- _Data records_:
┌────────
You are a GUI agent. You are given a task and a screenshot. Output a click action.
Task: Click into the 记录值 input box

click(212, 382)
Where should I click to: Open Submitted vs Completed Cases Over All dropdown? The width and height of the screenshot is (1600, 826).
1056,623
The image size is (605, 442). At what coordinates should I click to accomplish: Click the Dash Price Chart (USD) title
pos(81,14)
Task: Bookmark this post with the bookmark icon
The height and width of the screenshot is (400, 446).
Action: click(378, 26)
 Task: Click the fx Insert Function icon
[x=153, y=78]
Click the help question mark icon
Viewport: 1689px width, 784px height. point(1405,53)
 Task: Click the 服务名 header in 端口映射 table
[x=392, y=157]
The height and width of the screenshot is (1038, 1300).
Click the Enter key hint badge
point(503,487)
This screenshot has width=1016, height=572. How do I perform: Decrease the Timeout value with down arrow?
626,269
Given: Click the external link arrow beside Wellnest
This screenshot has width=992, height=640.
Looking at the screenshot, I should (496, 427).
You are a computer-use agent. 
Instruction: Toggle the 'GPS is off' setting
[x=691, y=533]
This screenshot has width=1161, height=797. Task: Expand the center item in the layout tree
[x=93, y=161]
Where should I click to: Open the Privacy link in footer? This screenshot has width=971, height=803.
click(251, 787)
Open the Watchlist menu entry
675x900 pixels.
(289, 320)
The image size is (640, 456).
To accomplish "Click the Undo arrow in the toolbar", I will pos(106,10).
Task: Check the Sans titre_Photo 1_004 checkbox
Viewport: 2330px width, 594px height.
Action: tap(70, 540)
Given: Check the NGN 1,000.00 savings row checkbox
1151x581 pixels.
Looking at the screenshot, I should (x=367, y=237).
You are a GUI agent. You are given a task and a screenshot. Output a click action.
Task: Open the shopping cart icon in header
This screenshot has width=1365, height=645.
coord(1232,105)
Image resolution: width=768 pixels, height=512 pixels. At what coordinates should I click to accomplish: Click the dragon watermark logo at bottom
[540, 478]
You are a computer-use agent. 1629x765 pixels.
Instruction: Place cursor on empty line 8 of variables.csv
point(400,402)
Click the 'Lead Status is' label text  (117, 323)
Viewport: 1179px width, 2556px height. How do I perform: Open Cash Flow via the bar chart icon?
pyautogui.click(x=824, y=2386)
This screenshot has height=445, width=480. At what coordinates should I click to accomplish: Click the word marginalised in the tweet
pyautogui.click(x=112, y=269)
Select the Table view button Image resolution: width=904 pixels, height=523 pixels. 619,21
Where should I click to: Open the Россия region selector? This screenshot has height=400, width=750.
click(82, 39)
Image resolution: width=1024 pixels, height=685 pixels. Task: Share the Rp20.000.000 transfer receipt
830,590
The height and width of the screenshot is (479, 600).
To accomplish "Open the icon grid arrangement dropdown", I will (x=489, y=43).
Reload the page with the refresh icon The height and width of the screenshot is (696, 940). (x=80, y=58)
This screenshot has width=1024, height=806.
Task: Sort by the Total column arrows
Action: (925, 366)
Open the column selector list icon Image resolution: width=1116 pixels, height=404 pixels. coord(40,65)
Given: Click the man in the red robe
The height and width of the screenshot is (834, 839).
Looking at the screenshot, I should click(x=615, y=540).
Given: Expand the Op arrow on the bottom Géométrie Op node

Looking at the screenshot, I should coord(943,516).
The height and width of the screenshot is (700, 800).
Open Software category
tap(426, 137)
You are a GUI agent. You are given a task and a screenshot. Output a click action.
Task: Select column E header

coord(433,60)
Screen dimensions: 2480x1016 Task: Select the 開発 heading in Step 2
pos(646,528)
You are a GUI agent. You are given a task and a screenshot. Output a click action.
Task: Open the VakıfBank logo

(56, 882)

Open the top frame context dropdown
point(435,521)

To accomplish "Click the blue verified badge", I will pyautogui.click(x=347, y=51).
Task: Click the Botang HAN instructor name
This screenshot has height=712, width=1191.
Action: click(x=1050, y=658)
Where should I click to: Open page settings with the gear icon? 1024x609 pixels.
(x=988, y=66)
└────────
- _Exercise_:
In the listing above, find every line with the word "will" and copy it.

- _Response_:
To accomplish "Click the Undo arrow in the toolbar", I will pos(106,10).
To accomplish "Open the icon grid arrangement dropdown", I will (x=489, y=43).
To accomplish "Click the blue verified badge", I will pyautogui.click(x=347, y=51).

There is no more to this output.